大豆种子的生活力及萌发特性研究

doi:10.7668/hbnxb.20192839

摘要/Abstract

摘要：

为探究大豆种子生活力测定的最适染色条件以及种子萌发期重要生理指标的变化,采用单因素和正交试验设计筛选适用于大豆种子生活力检测的氯化三苯基四氮唑(TTC)染色最佳组合;并分析大豆种子在不同萌发环境下的发芽率和种子内源细胞壁水解酶的变化。单因素分析结果表明,有无吸胀处理对于种子染色至关重要,且低浓度(0.1%)的TTC溶液会显著降低种子的染色率。多因素正交试验结果表明,大豆种子染色的最佳条件是:吸胀时间6 h,TTC浓度1%,染色温度35 ℃,染色时间60 min。该组合下的种子染色率为98.5%。萌发率试验表明,光、暗条件对于萌发进程无显著的影响;高水量下大豆萌发受到抑制,而低水量下种子却有着较高的萌发率;在一定温度范围内,低温可推迟种子萌发,但却提高了种子的最终萌发率。酶活性试验表明,种子在光、暗条件下萌发时,种胚内的纤维素酶、多聚半乳糖醛酸酶和β-半乳糖苷酶活性无显著变化,而木葡聚糖内转糖基酶在光照下的活性却显著高于其在暗环境下的活性。在不同吸胀水量下,纤维素酶和多聚半乳糖醛酸酶活性无显著变化;β-半乳糖苷酶活性随着水量的增加逐渐上升,而木葡聚糖内转糖基酶活性却呈现与之相反的趋势。值得注意的是,萌发温度的升高能够显著增加4种细胞壁水解酶在大豆胚中的活性。综上,TTC染色结果对于快速判断大豆种子生活力,完善大豆种子质量检测技术规程具有重要的实践意义;探索大豆种子在不同萌发条件下的细胞壁水解酶活性有助于揭示双子叶植物种子萌发的机制。

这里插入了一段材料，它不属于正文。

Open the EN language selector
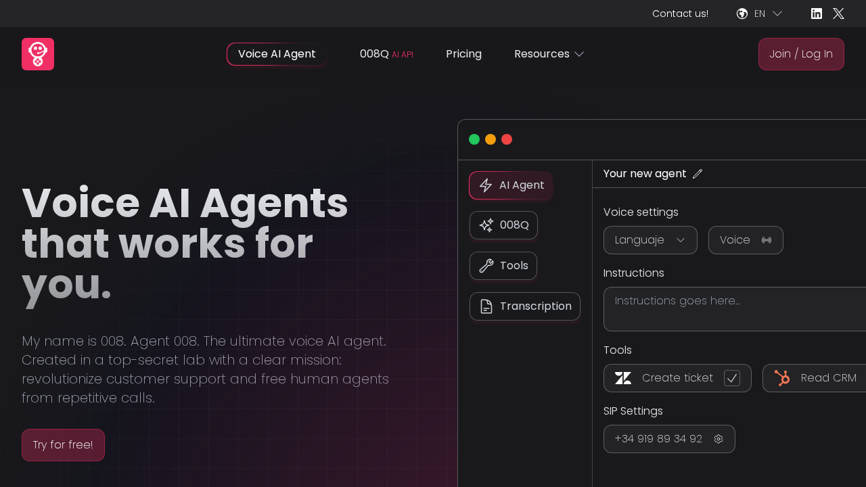The image size is (866, 487). click(759, 14)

关键词: 大豆, 种子生活力, 种子萌发, 细胞壁水解酶, 活性氧

Abstract:

In order to investigate the optimal staining conditions for soybean seed viability determination and the changes of important physiological indexes during seed germination stage,single factor and orthogonal tests were used to design and screen the optimal combination of Triphenyltetrazolium chloride(TTC)for soybean seed viability determination.The changes of germination rate and endogenous cell wall hydrolase of soybean seeds under different germination conditions were also analyzed.Univariate analysis showed that the presence or absence of imbibition treatment was critical for seed staining,and low concentration(0.1%)TTC solution significantly reduced the seed staining rate.The results of multi-factor orthogonal test showed that the optimal dyeing conditions of soybean seeds were as follows:imbibition time 6 h,TTC concentration 1%,dyeing temperature 35 ℃,dyeing time 60 min.The dyeing rate of seeds in this combination was 98.5%.Germination rate test showed that light and dark conditions had no significant effect on germination process.Seed germination was inhibited under more water and promoted under less water.In a certain temperature range,low temperature delayed the germination process of seeds,but increased the final germination percentage of seeds.The activities of cellulase,polygalacturonase and β-galactosidase did not change significantly when seeds germinated under light and dark conditions,while the activities of xyloglucan endoglycosylase under light were significantly higher than those under dark conditions.The activities of cellulase and polygalacturonase did not change significantly when seed were imbibed in various water content.The activity of β-galactosidase increased gradually with the increase of water,while the activity of xyloglucan endoglycosylase showed an opposite trend.It is noteworthy that the activities of four cell wall hydrolases in soybean embryos were significantly elevated with the increase of germination temperature.In conclusion,TTC staining results have important practical significance for the rapid determination of soybean seed viability and the improvement of soybean seed quality testing technical regulations.Exploring the activity of cell wall hydrolase in soybean seeds under different germination conditions will help to reveal the mechanism of seed germination in dicotyledons.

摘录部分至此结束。